Nos abrazamos porque el cielo se abría y se cerraba y las lluvias sobre largos y anchos baldíos subían por las narices, calmando toda tribulación.
Era la carretera, como un río de piedra, como un volcán cuya lava ha quedado perpetuada por algunos milenios, que de nuevo arderá, como ardió en un principio. Contrario a las supercherías de púlpitos avinagrados en el principio todo ardía en 150 mil millones de llamaradas.
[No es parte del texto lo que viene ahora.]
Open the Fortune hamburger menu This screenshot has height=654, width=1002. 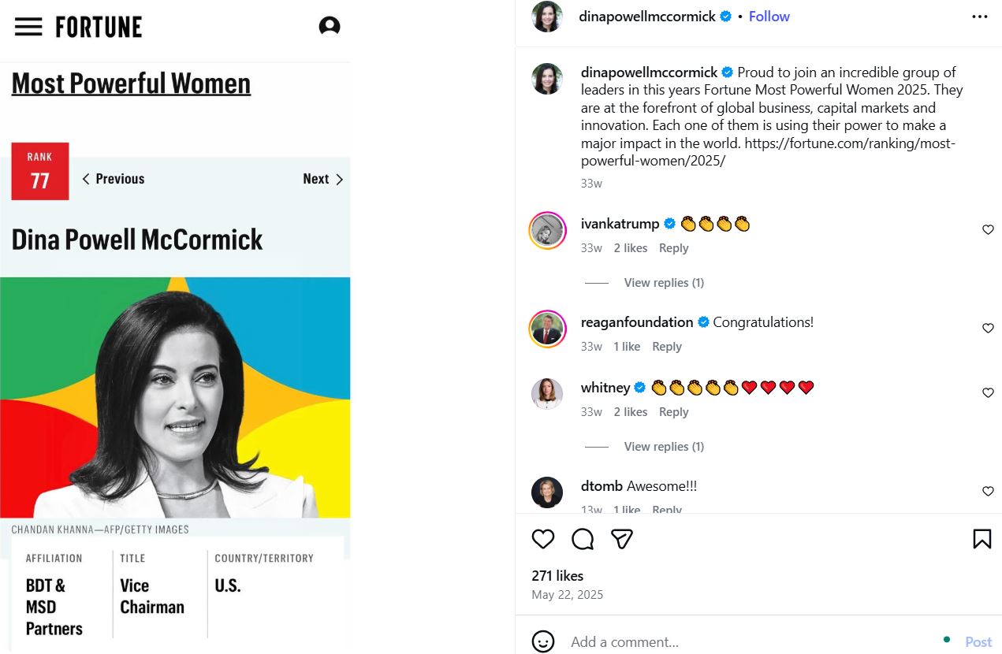click(x=28, y=27)
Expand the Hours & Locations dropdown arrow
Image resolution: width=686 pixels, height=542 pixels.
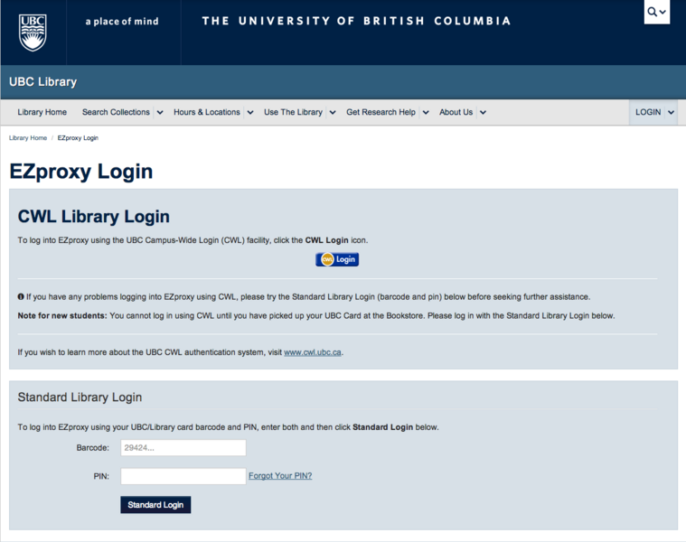(x=249, y=113)
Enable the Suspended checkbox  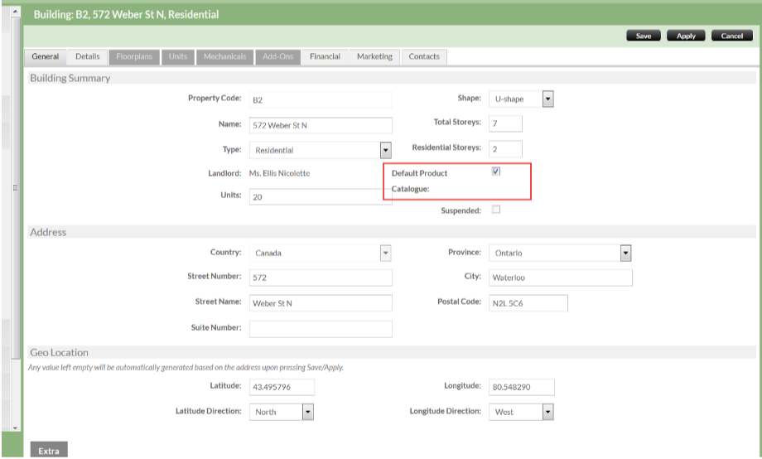[x=496, y=210]
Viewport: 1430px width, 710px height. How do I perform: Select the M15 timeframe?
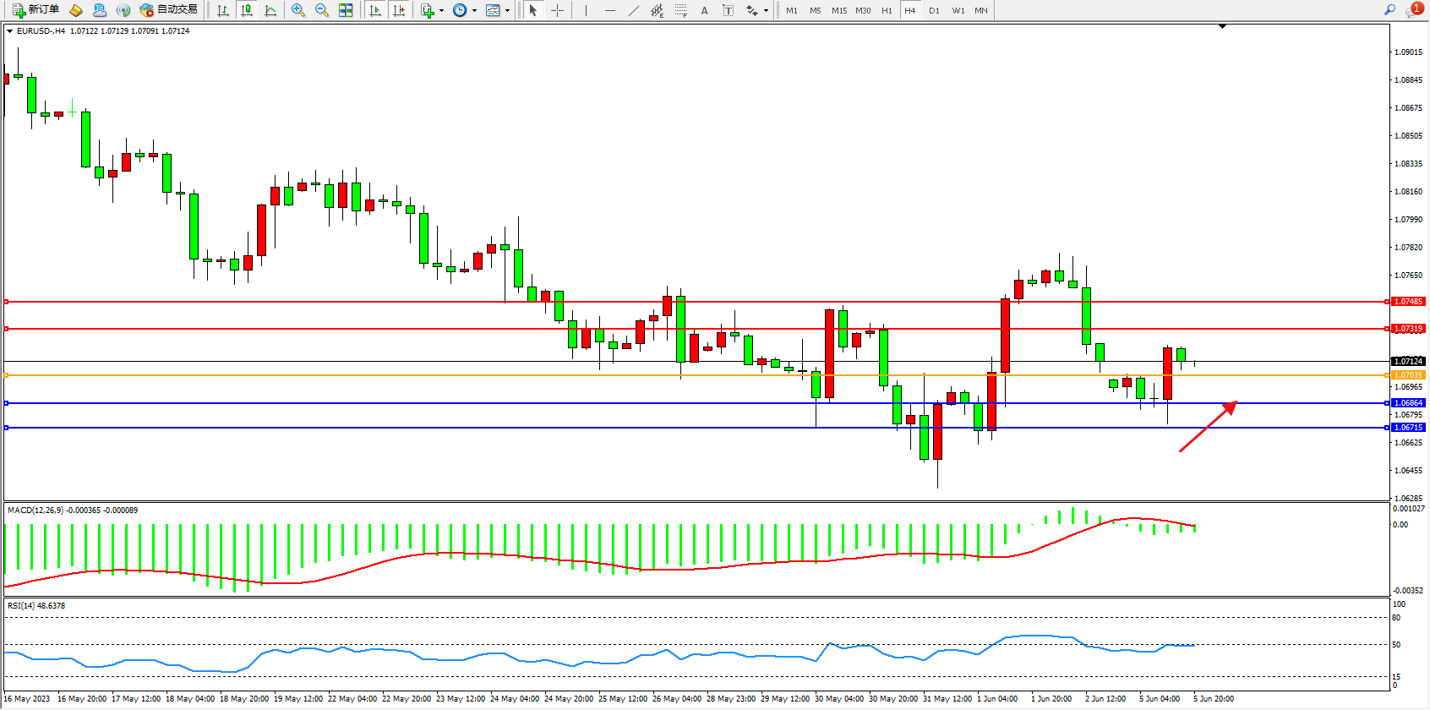(838, 10)
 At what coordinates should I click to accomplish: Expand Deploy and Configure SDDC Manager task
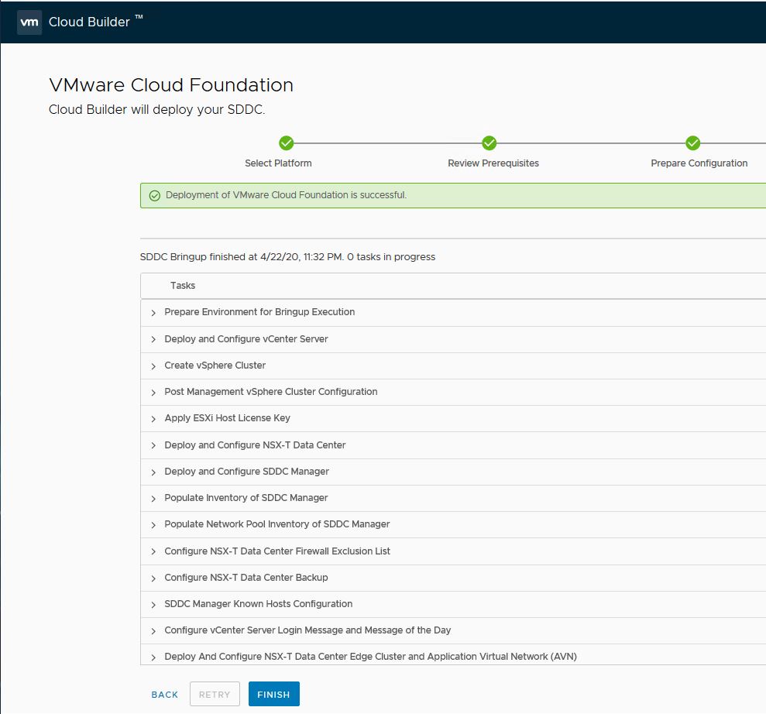click(153, 472)
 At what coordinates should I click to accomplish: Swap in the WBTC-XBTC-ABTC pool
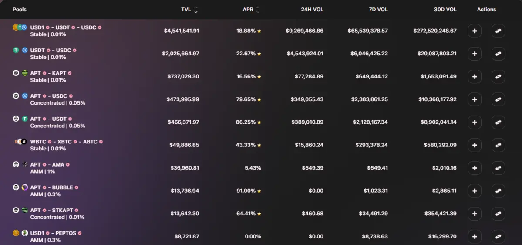498,145
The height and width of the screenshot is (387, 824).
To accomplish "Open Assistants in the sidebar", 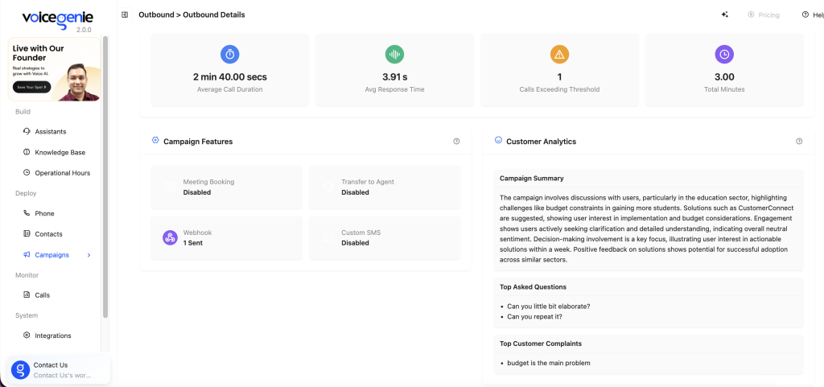I will pos(50,131).
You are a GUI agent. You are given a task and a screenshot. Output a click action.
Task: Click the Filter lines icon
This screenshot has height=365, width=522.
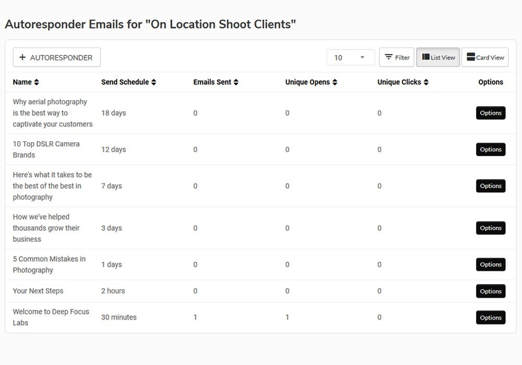point(388,57)
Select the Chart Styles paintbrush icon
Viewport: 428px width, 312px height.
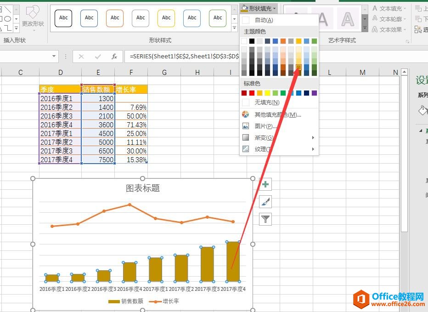[x=265, y=201]
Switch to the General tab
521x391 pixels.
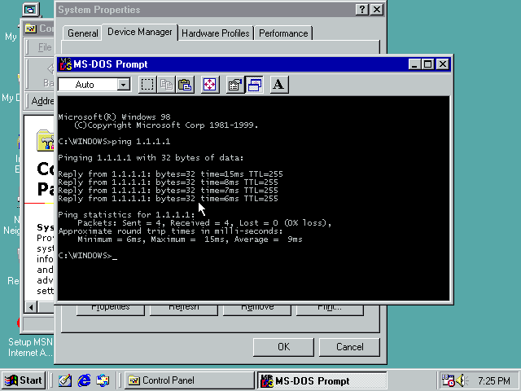click(82, 33)
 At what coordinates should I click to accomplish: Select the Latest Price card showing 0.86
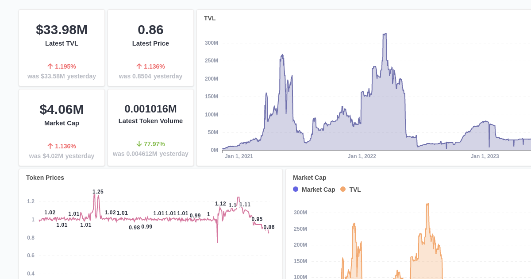(150, 47)
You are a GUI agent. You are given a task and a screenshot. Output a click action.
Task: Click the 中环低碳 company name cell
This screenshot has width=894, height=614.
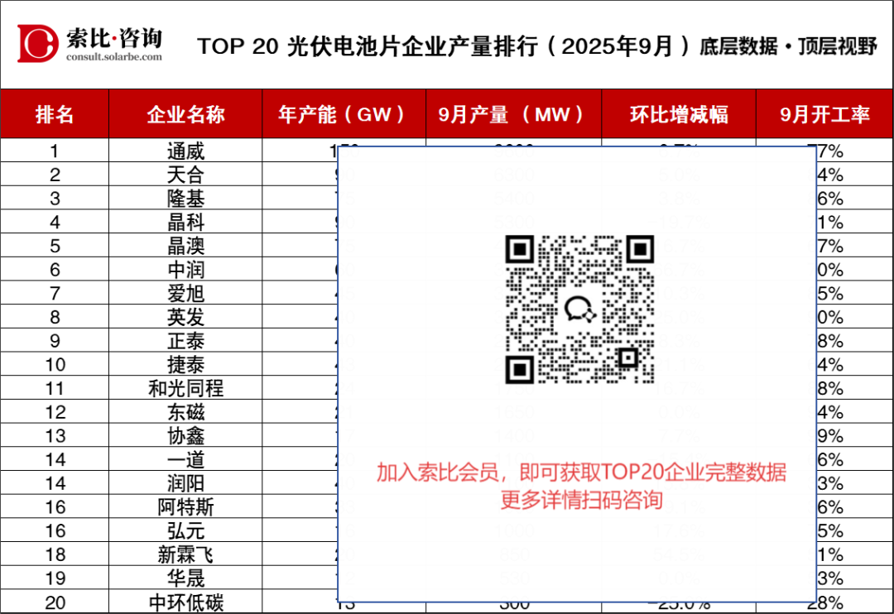tap(185, 602)
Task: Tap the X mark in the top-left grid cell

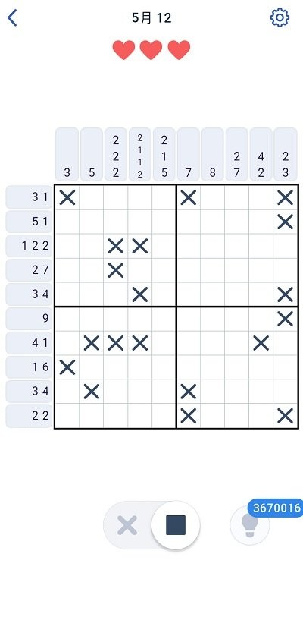Action: tap(67, 197)
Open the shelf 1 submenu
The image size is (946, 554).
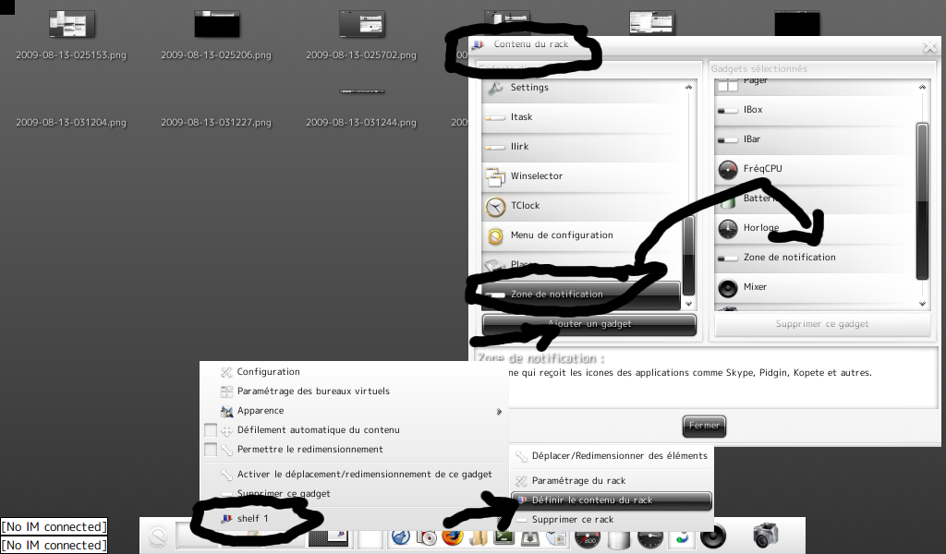252,519
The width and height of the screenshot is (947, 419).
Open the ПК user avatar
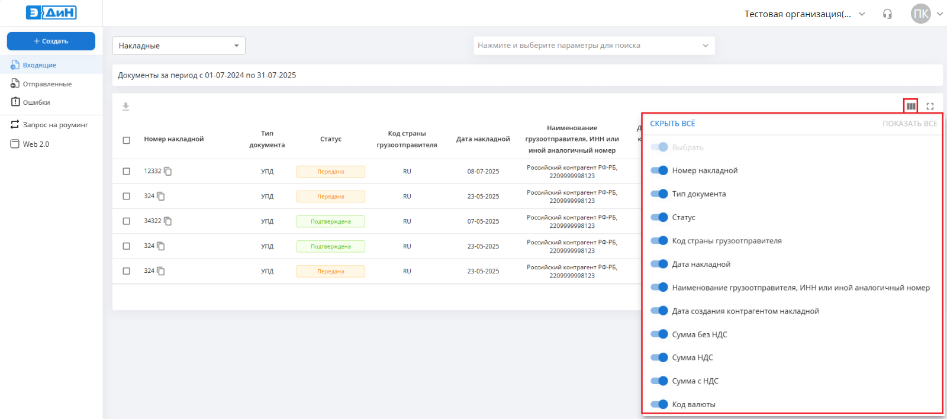920,14
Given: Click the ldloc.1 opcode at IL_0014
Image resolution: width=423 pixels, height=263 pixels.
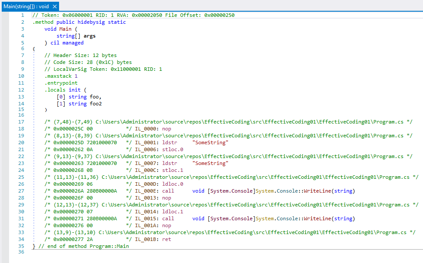Looking at the screenshot, I should (x=173, y=212).
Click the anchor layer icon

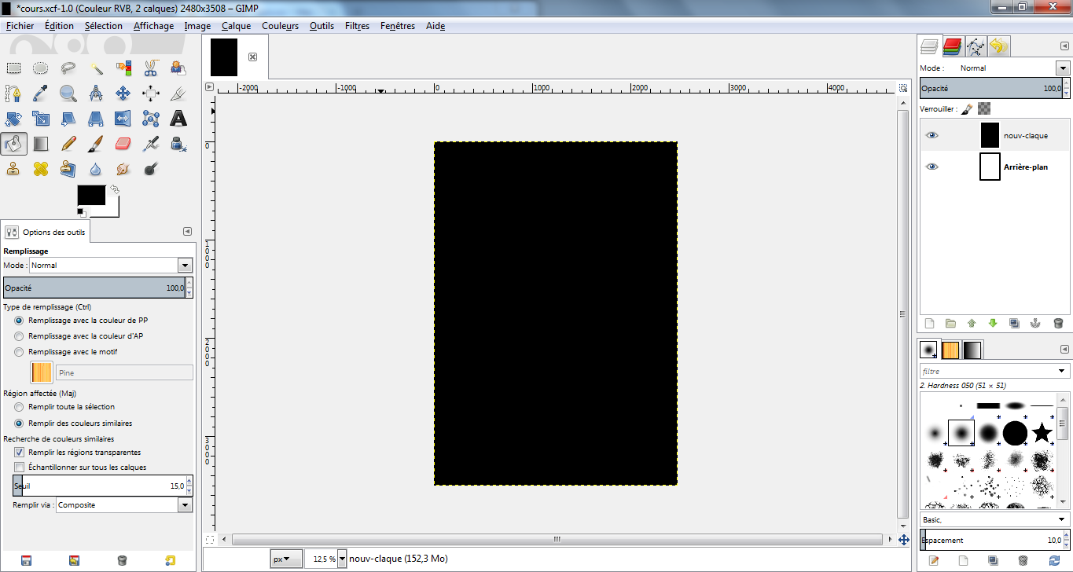(1035, 323)
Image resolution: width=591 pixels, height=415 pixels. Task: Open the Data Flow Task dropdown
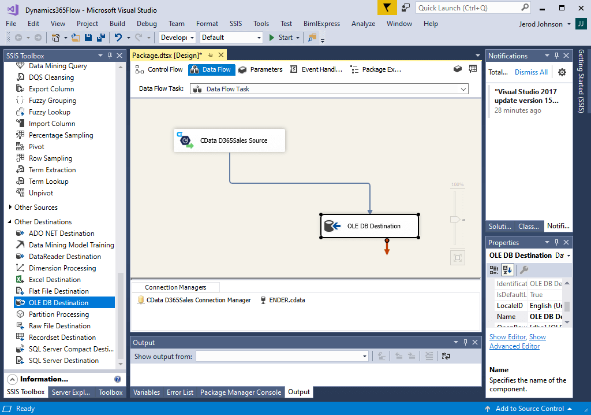(463, 89)
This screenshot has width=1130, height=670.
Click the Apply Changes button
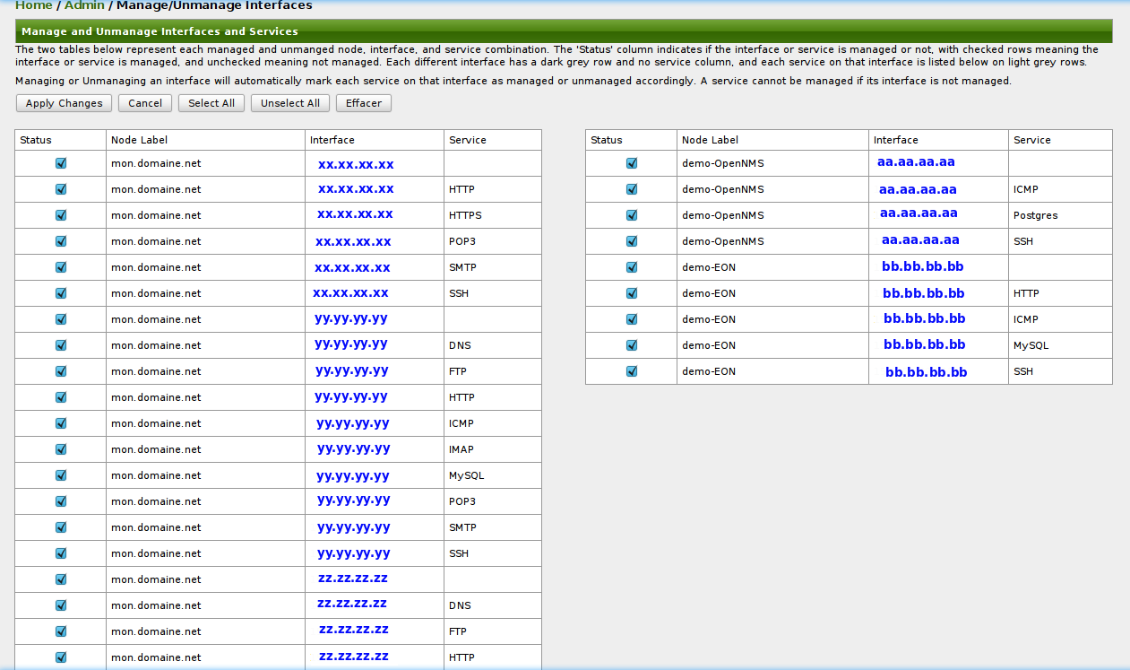(x=64, y=103)
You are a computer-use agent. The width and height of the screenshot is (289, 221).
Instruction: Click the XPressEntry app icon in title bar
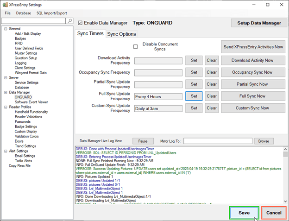5,4
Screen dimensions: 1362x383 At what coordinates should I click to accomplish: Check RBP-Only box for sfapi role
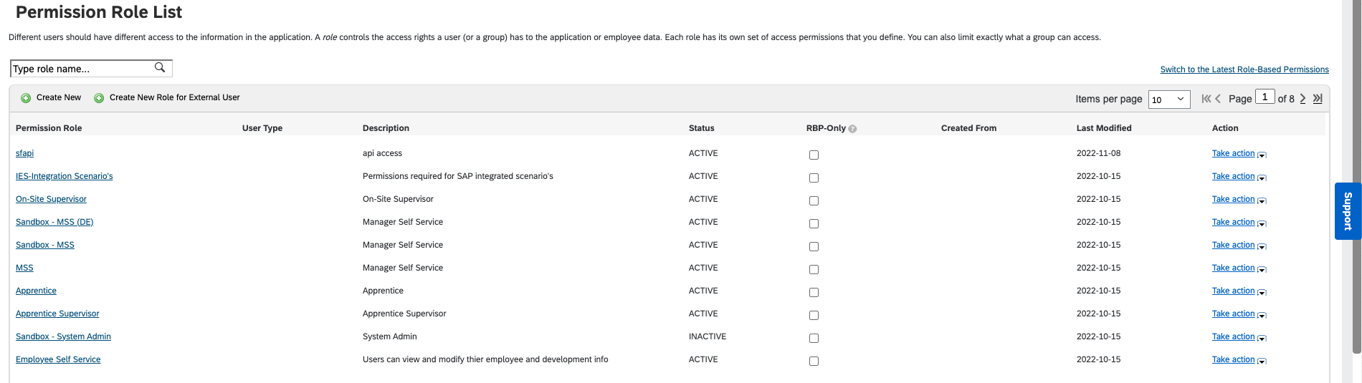coord(814,155)
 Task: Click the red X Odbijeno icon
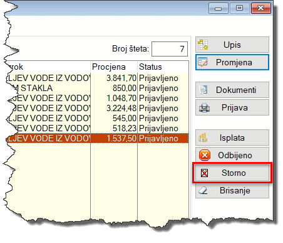point(205,155)
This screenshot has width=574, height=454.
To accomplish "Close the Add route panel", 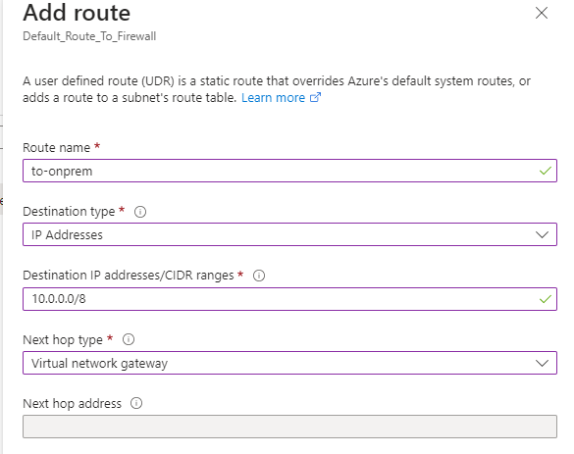I will coord(541,13).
Y te ríes. Siempre te ríes. Cabrona.
De un solo sentido el camino y a un sólo latido los corazones, te soltaste para encender el aparato estereofónico. Desde allí la voz anunciaba el fín del mundo, un terrible desasosiego, una invasión extraterrestre y de naves que incendiaban a todo ser viviente. A toda planta, niño, animal cuadrúpedo, paquidermo del zoo.
Nos reímos de no haber dejado rastro y de cargar con 200 litros de gasolina, suficiente para seguir huyendo o incendiar el penúltimo reducto de tierra.
En el último arderiamos los dos, tarareando Ouch! el primero, y todos sabemos lo único sobresaliente que producirán nuestros ídolos, nuestros Los Dollkings.